Pick out every line of the entries below where "agent" occurs, and copy those lines.

Dataset:
Start of Block

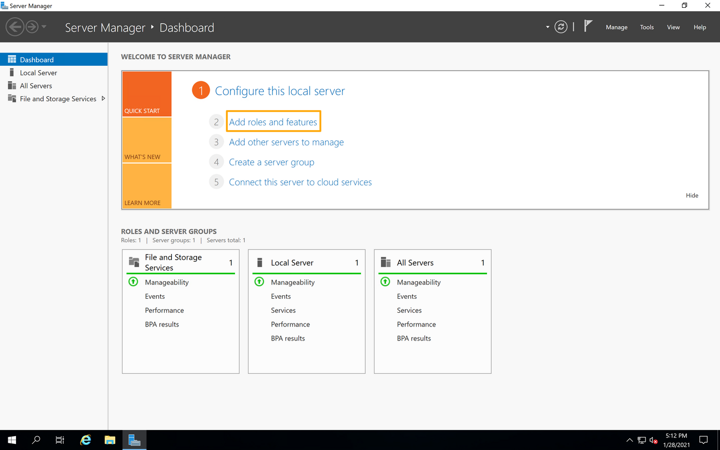
Task: Click the back navigation arrow
Action: (x=15, y=27)
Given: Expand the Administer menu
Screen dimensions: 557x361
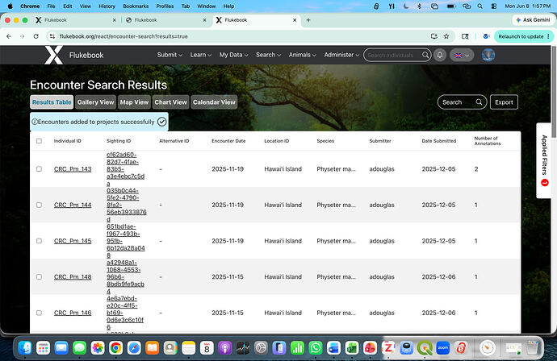Looking at the screenshot, I should point(341,55).
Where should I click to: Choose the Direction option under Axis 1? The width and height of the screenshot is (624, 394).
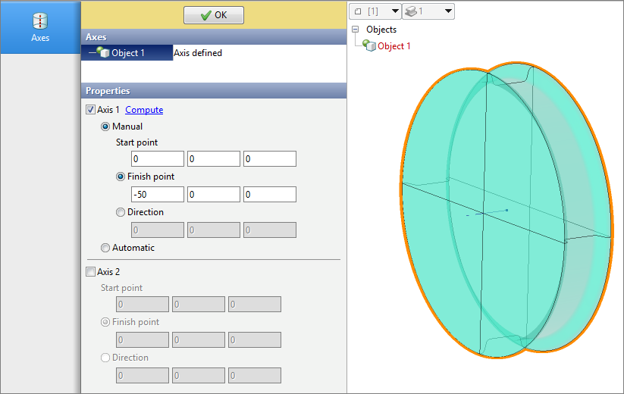click(x=121, y=213)
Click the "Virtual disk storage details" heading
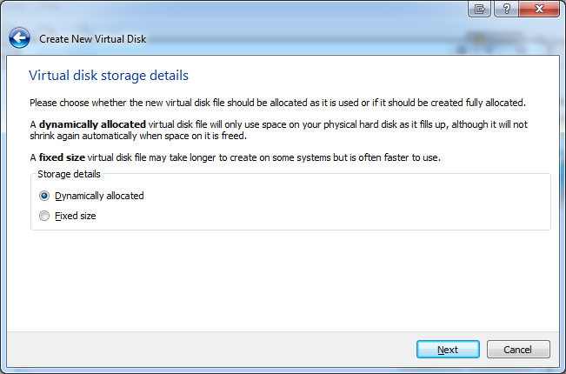Screen dimensions: 566x374 [x=109, y=76]
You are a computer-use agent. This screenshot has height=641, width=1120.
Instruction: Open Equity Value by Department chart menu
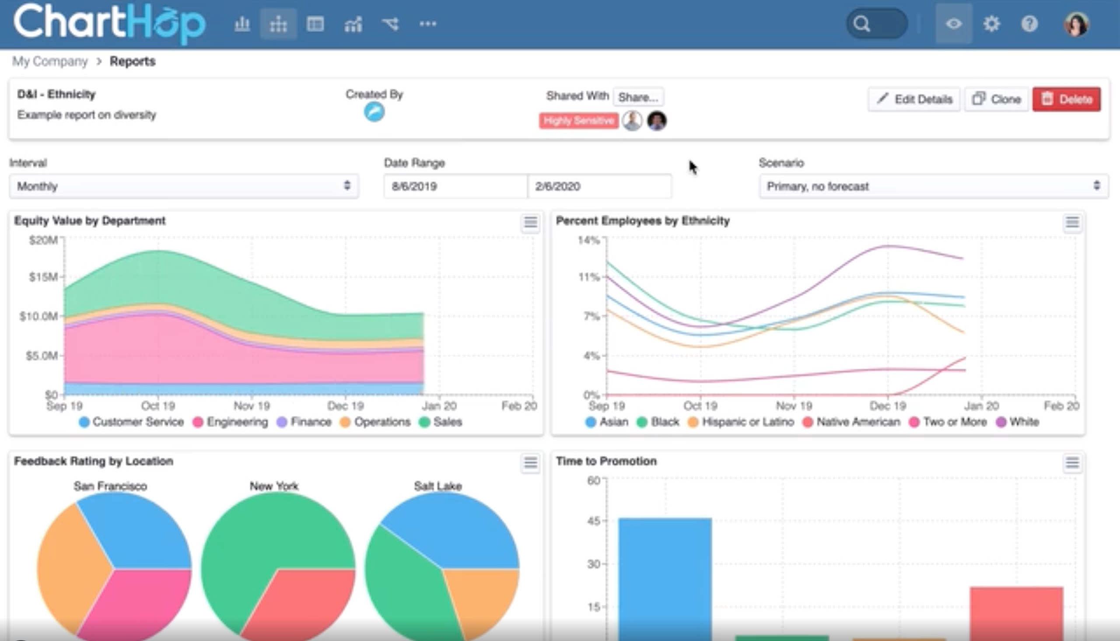(530, 222)
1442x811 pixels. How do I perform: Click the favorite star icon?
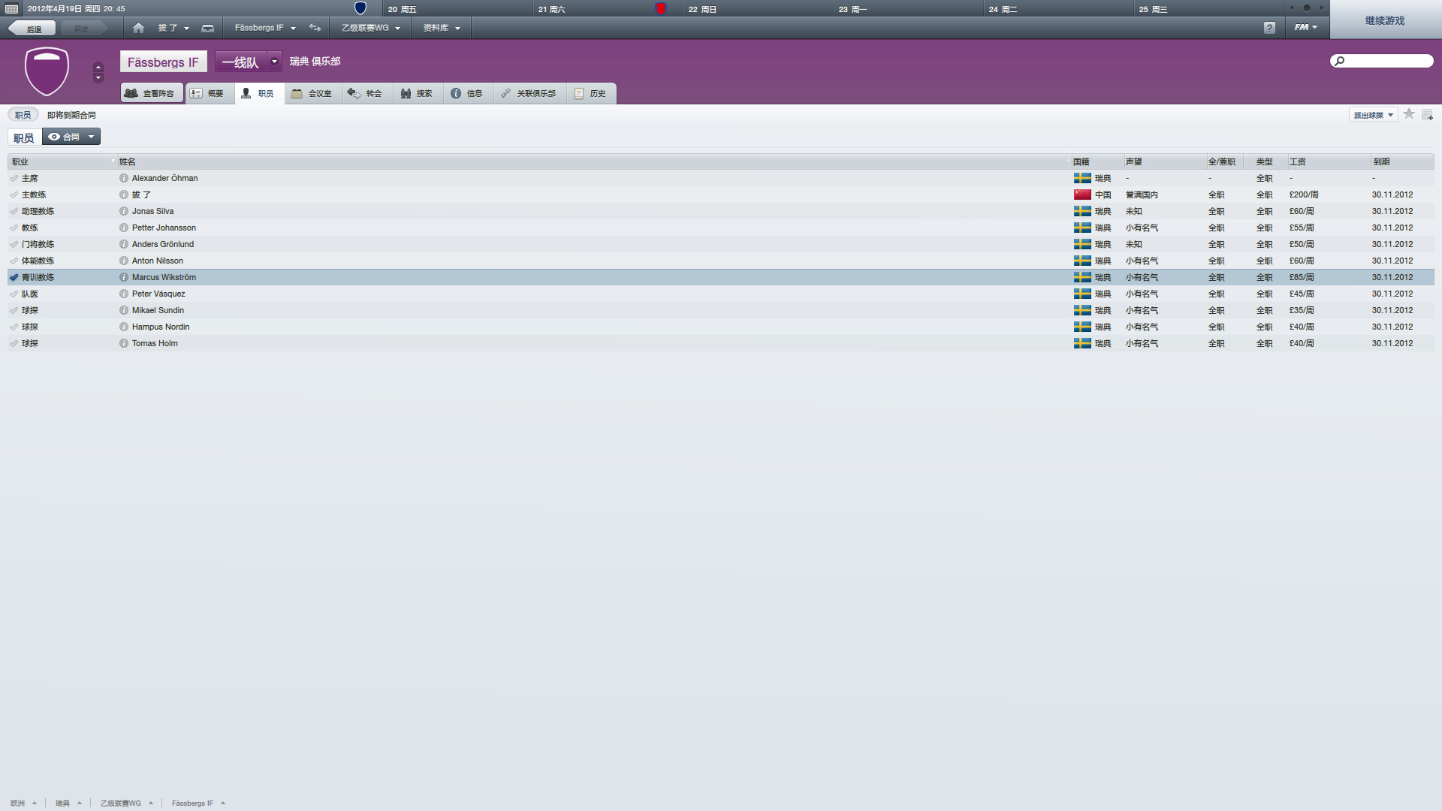[x=1409, y=114]
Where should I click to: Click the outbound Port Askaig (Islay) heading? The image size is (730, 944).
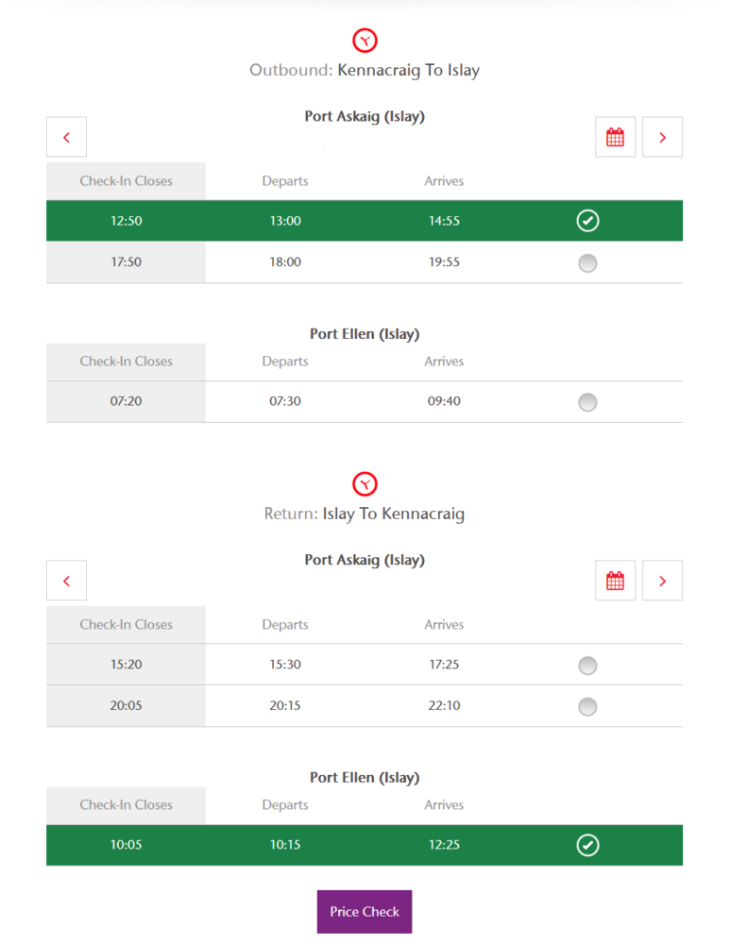click(x=365, y=116)
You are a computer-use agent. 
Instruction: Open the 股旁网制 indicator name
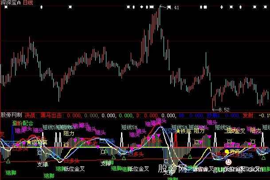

End of Block

Output for this exercise:
You are a computer-use agent. This screenshot has height=641, width=1120.
You are a computer-use agent. 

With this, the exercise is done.